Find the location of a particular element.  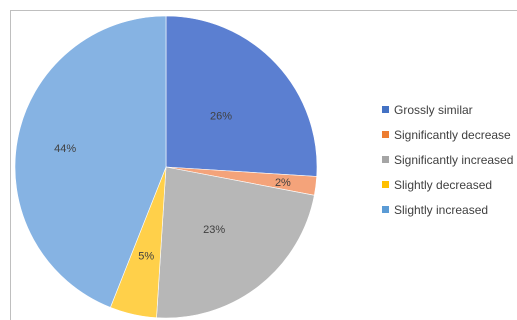

legend-label-grossly-similar: Grossly similar is located at coordinates (434, 110).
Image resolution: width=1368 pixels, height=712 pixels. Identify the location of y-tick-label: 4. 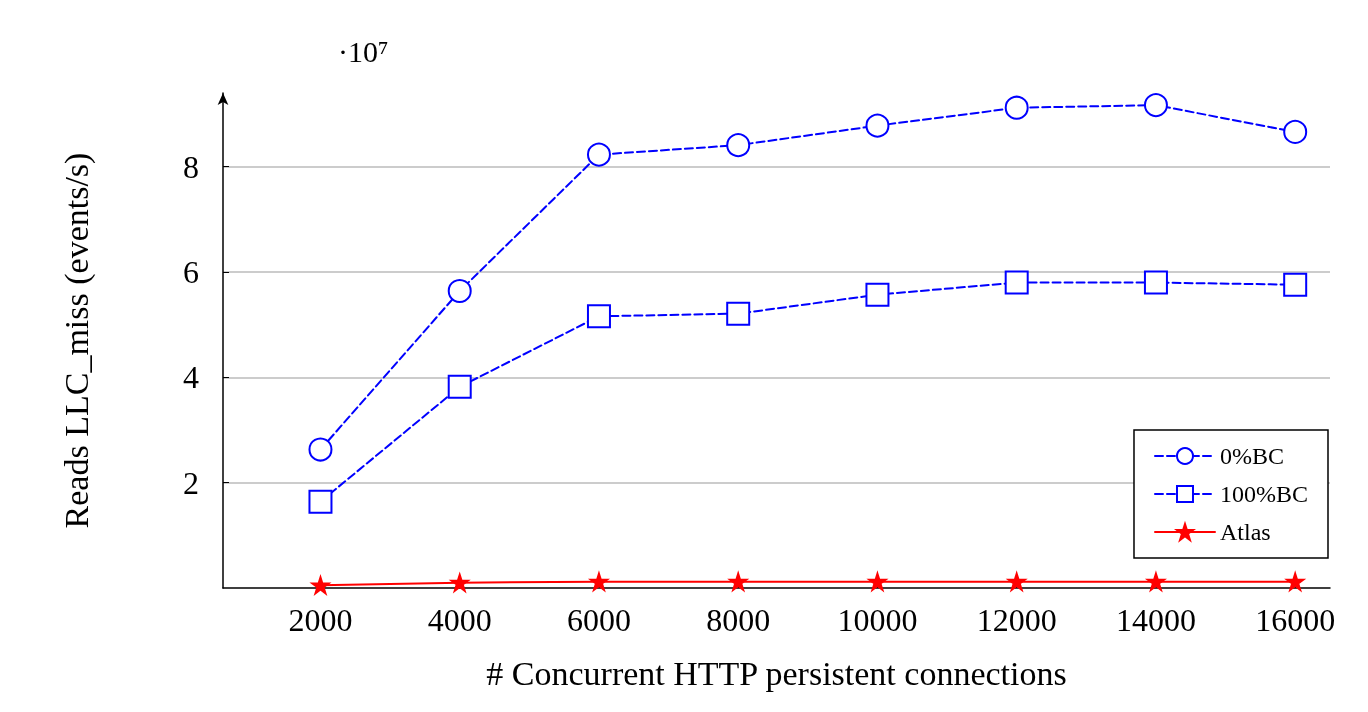
(191, 378).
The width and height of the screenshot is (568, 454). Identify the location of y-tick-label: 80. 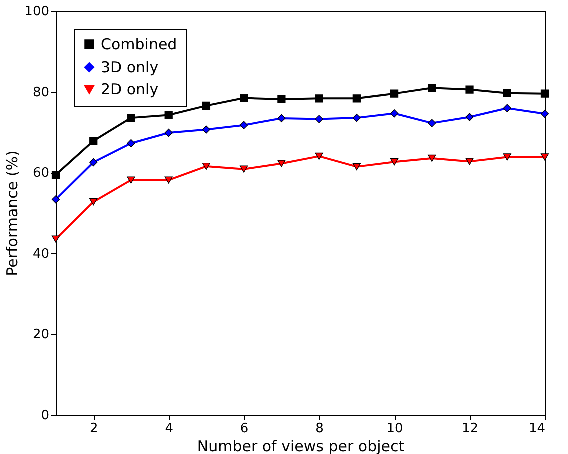
(41, 92).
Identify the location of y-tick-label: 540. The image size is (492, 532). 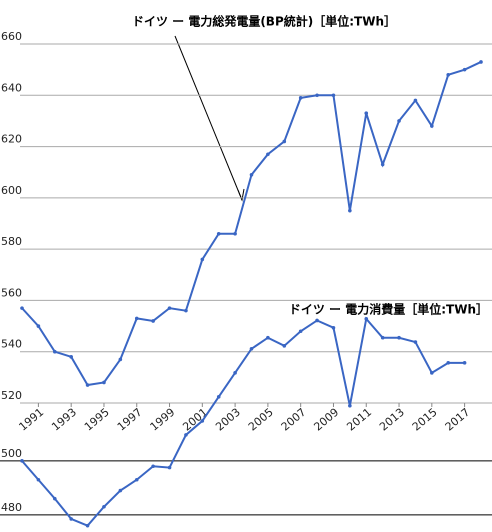
(12, 344).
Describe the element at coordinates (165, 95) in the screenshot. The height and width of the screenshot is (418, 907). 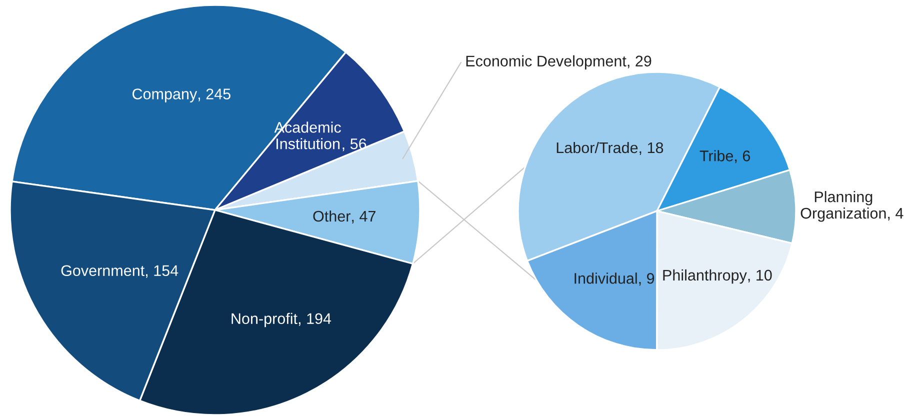
I see `slice-label: Company` at that location.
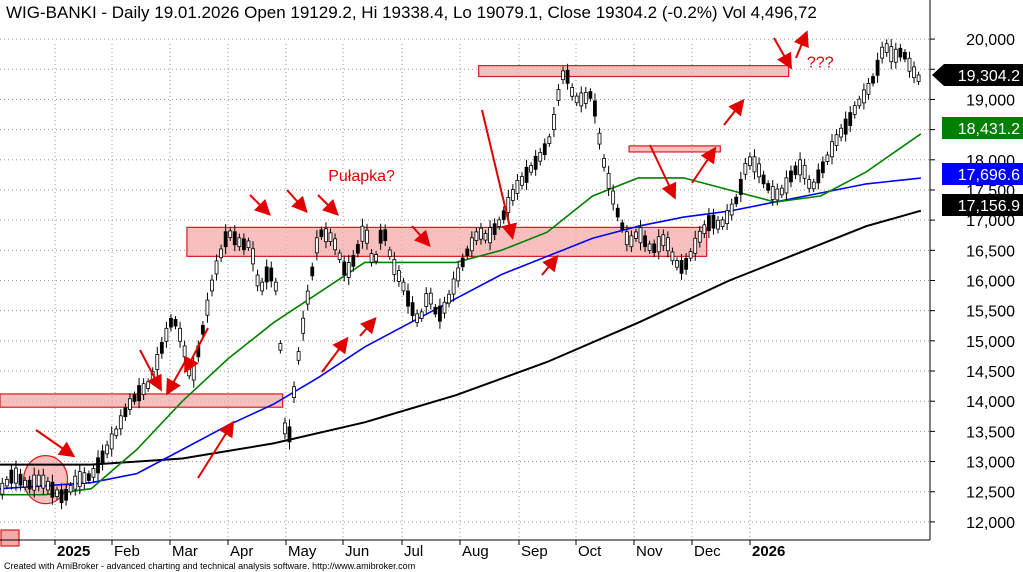 The width and height of the screenshot is (1023, 572). Describe the element at coordinates (127, 552) in the screenshot. I see `x-tick-label: Feb` at that location.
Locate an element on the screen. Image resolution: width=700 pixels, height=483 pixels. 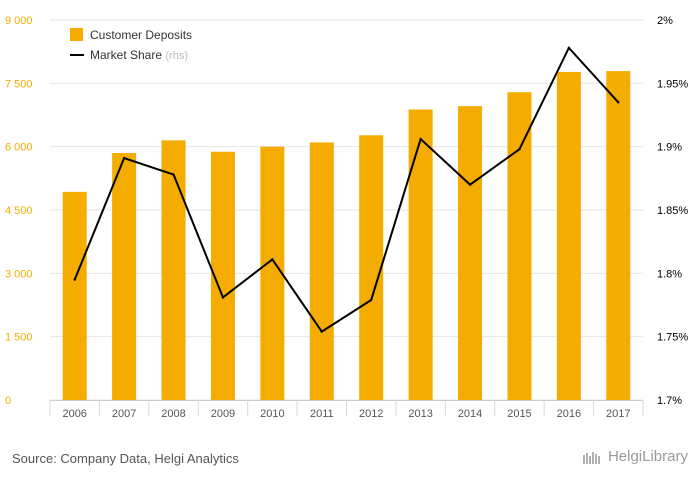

= = =

### Work instructions
Please rewrite all of the rows above, substituting "y-axis-tick-label" for every "y-tick-label" and changing nothing else. Leave the pictures out of your answer.

### Solution to the problem
Find the location of a particular element.  

legend-label-grossly-similar: Grossly similar is located at coordinates (434, 110).
Image resolution: width=1368 pixels, height=712 pixels. Identify the location of y-axis-tick-label: 4. 
(191, 378).
The width and height of the screenshot is (568, 454). Identify the location of y-axis-tick-label: 80. 
(41, 92).
Identify the location of y-axis-tick-label: 540. The image size is (492, 532). 
(12, 344).
Describe the element at coordinates (165, 95) in the screenshot. The height and width of the screenshot is (418, 907). 
I see `slice-label: Company` at that location.
 The width and height of the screenshot is (1023, 572). Describe the element at coordinates (127, 552) in the screenshot. I see `x-tick-label: Feb` at that location.
Locate an element on the screen. Image resolution: width=700 pixels, height=483 pixels. 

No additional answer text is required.